Далла в первый миг глянула на него настороженно, но потом, услышав продолжение, улыбнулась.
– Я ощущаю на себе его действие, – значительно прошептал Гельд и глянул на нее так, что Далла поняла: он сказал бы много больше, если бы не Кар.
– Что ты там шепчешь? – крикнул сзади колдун. – Какую ерунду ты там несешь? До амулета хозяйки тебе нет никакого дела, и ты его никогда не увидишь!
– Послушай! – Гельд повысил голос, по-прежнему обращаясь к Далле. – Я думал, что этот человек – твой управитель, а он, оказывается, еще и воспитатель! Кто его поставил следить за тобой, как за маленькой девочкой?

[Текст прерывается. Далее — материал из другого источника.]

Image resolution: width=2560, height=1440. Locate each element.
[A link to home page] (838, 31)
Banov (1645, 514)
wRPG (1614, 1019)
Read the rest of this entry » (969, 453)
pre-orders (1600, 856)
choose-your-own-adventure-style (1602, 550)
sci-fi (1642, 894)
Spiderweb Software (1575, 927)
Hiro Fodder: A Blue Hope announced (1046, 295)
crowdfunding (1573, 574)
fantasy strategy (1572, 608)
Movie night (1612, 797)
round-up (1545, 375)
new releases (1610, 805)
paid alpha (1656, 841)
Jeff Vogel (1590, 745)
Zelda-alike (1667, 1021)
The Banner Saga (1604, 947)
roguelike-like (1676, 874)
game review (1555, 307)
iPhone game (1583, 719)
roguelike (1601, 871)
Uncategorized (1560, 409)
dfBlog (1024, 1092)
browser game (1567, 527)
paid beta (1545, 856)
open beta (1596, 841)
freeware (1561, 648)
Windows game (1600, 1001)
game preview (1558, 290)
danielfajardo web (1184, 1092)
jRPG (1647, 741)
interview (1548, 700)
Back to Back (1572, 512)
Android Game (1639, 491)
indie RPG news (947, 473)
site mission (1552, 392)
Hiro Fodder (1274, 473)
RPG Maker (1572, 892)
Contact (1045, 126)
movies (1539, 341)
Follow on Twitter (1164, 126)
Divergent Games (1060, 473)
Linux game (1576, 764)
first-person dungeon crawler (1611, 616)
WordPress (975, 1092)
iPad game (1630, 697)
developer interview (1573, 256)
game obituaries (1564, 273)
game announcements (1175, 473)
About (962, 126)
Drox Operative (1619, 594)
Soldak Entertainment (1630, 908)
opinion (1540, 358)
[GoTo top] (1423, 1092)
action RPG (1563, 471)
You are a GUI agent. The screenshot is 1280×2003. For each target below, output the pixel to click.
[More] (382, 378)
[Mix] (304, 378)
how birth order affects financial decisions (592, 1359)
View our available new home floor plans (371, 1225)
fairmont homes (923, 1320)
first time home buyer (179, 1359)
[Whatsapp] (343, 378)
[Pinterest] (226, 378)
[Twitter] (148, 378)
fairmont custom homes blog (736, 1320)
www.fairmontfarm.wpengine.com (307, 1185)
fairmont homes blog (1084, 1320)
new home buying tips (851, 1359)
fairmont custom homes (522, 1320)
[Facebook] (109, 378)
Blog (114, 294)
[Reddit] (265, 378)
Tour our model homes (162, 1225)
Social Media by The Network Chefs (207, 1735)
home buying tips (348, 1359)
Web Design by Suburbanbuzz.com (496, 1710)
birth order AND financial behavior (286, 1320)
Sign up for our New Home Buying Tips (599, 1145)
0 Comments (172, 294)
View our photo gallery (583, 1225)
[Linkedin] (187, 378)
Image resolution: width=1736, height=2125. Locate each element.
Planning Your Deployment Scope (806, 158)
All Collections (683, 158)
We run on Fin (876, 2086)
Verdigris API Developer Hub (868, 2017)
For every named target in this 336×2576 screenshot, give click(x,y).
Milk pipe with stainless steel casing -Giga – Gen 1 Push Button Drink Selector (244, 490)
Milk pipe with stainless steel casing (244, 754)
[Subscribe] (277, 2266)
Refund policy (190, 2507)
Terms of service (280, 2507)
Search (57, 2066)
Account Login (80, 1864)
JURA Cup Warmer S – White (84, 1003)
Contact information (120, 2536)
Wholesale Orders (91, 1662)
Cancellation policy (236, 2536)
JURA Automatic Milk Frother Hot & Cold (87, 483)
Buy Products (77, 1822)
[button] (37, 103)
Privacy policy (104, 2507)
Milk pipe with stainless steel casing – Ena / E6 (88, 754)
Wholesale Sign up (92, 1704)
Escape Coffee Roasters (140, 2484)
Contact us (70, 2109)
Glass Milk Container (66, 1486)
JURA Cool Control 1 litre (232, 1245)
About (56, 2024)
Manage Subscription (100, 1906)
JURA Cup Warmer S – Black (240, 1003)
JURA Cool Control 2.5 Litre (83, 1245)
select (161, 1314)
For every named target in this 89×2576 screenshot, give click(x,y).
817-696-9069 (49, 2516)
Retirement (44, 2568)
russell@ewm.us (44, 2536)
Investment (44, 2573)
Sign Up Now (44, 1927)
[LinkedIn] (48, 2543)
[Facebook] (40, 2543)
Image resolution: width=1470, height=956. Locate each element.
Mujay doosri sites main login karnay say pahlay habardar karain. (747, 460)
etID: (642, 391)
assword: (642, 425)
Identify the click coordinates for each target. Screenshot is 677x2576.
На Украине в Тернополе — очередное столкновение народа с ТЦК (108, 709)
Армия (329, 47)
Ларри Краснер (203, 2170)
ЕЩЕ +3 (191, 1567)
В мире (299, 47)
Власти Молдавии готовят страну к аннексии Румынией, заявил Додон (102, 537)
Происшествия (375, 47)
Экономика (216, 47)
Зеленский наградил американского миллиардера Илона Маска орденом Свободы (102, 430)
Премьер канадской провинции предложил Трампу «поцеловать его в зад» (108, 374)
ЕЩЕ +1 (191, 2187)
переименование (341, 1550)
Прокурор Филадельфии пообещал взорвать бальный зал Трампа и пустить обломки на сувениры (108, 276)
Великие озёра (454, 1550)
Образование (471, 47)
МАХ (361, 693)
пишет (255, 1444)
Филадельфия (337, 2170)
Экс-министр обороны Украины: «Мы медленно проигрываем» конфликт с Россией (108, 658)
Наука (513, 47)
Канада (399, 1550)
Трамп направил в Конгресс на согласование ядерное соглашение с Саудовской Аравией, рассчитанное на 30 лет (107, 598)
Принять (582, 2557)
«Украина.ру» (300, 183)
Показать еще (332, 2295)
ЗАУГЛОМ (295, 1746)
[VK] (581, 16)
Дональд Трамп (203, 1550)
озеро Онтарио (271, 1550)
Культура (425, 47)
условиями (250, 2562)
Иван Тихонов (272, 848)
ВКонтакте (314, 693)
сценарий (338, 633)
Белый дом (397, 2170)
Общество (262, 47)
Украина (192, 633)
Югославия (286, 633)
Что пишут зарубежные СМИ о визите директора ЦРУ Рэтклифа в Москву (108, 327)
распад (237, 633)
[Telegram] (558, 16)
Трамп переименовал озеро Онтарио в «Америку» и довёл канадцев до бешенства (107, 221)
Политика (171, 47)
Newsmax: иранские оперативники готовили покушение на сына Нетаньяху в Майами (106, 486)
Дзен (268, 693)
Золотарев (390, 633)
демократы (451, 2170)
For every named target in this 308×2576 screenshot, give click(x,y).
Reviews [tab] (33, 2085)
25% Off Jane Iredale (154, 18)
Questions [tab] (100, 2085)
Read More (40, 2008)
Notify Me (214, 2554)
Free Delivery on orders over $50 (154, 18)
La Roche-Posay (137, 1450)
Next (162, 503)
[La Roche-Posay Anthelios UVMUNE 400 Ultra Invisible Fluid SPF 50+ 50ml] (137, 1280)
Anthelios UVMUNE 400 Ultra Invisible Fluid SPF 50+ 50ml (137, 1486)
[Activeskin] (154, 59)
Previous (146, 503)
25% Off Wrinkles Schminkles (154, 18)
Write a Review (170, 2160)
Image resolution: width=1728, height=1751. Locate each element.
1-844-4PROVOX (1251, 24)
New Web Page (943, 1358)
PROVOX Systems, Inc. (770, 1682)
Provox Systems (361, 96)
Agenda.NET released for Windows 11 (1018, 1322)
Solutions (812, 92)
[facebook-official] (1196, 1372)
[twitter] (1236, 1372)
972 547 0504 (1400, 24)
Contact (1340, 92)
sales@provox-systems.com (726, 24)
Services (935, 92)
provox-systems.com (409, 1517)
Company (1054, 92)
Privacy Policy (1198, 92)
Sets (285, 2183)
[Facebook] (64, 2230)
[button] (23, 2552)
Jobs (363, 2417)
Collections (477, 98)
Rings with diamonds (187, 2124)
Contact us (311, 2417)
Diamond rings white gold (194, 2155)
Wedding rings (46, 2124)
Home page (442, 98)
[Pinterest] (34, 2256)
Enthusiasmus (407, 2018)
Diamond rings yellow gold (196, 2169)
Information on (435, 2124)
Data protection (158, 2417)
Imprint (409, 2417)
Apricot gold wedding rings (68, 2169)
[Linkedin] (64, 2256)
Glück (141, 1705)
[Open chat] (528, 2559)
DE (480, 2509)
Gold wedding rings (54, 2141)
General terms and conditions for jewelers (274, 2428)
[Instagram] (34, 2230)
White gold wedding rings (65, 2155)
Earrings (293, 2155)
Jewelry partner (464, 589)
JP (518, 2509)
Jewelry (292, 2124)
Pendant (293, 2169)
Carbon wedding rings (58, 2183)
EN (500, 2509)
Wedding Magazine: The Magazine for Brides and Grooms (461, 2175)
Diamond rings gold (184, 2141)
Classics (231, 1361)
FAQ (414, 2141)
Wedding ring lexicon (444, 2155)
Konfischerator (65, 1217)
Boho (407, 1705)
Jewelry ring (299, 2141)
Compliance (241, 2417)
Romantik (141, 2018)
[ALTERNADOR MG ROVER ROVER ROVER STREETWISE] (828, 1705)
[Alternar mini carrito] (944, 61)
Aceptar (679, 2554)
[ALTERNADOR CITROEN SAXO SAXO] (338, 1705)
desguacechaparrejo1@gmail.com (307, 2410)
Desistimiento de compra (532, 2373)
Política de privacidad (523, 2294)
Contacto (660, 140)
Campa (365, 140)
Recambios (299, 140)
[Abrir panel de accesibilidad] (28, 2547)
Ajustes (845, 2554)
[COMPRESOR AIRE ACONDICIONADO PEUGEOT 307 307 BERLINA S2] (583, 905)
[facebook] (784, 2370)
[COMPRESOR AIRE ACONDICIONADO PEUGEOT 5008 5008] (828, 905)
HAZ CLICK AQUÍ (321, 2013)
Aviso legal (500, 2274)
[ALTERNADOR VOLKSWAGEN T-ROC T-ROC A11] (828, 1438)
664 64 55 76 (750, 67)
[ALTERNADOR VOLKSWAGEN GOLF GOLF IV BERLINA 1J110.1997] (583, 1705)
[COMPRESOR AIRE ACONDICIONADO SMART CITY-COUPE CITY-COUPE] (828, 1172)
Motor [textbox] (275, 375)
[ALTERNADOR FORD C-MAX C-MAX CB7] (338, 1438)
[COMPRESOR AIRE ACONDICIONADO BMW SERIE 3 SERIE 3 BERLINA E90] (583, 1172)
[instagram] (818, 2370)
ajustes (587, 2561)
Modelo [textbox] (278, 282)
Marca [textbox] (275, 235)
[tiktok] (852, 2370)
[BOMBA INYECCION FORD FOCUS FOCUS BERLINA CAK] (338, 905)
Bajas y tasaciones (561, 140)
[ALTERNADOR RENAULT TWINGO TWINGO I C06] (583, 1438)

Далла весело засмеялась. Гельд повернулся к Кару и внушительно добавил:
– Я буду говорить хозяйке то, что считаю нужным! Если ей это не нравится, то она сама скажет мне об этом и обойдется без подсказок! Для этого она достаточно умна! А если кто-то в этом сомневается, то, я боюсь, он недостаточно ее уважает!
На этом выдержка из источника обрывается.